Ma anche due flauti, due oboi, due clarinetti (eccetera, invece di numerosi raddoppi) permettono una precisione di sveltezza paradisiaca nelle entrate forti e soft di qualunque strumento. E siccome la spensierata Prima Sinfonia si sente di rado, qui un felice confronto recente è con Valery Gergiev, che con la Filarmonica di Rotterdam la accoppiava all'ultima (disperatissima) di Sostakovic.
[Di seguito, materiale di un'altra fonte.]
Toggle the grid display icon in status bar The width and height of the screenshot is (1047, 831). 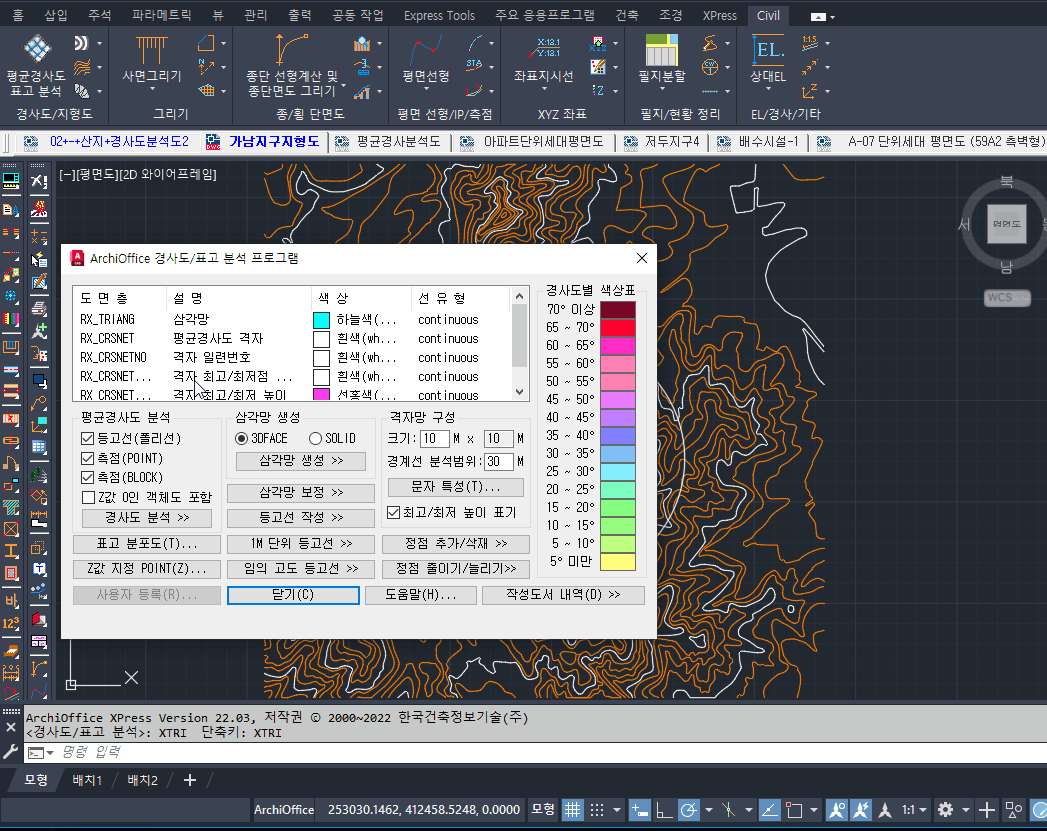(573, 809)
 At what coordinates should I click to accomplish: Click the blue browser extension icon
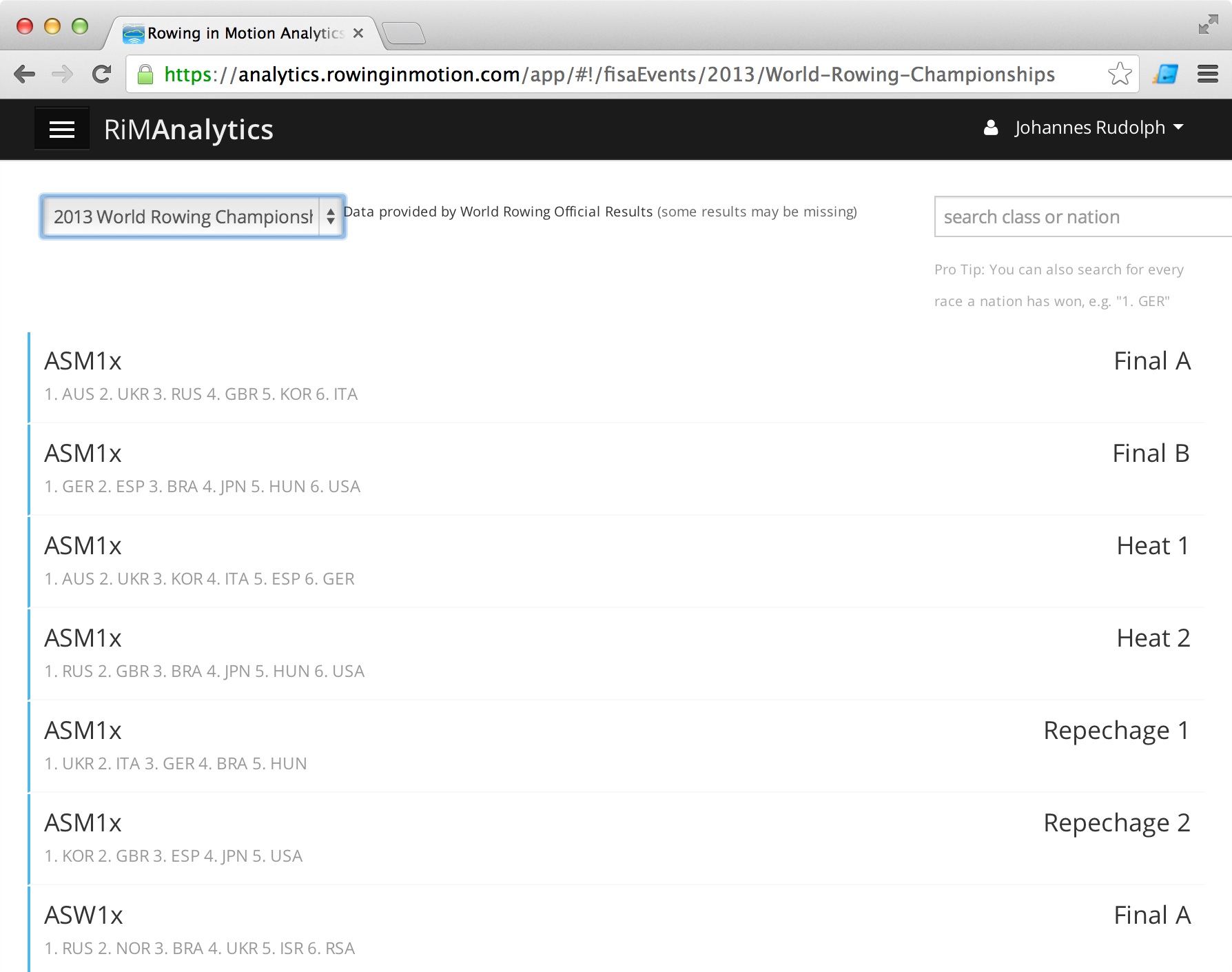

Fra i solisti, i fans hanno amato soprattutto Martha Argerich: inevitabilmente, perché è la più poetica. (E basterebbe ascoltare il suo disco di Ravel, sempre con Abbado: una meraviglia). Due veri opposti: Evgeni Kissin tutto «Forza & Pedali» come una società sportiva; e Alfred Brendel, di una discrezione «in punta di piedi» forse esagerata, esangue, nel Quarto Concerto che ha suggerito tante suggestive interpretazioni, anche recenti. Maurizio Pollini dà la Grande Lettura Classica del Quinto Concerto; e come tutti i grandi interpreti classici chiarisce che può essere soltanto questa, l'unica.
(...E ora molti "volti noti" dichiarano che vogliono riascoltare spesso Claudio Abbado a Milano. Viene dunque spontanea la domanda: allora quanti possono anche dichiarare di averlo già spesso ascoltato, alla Scala, quando dirigeva, fra l'altro, Rossini e Bellini e Verdi e Berg e Debussy?).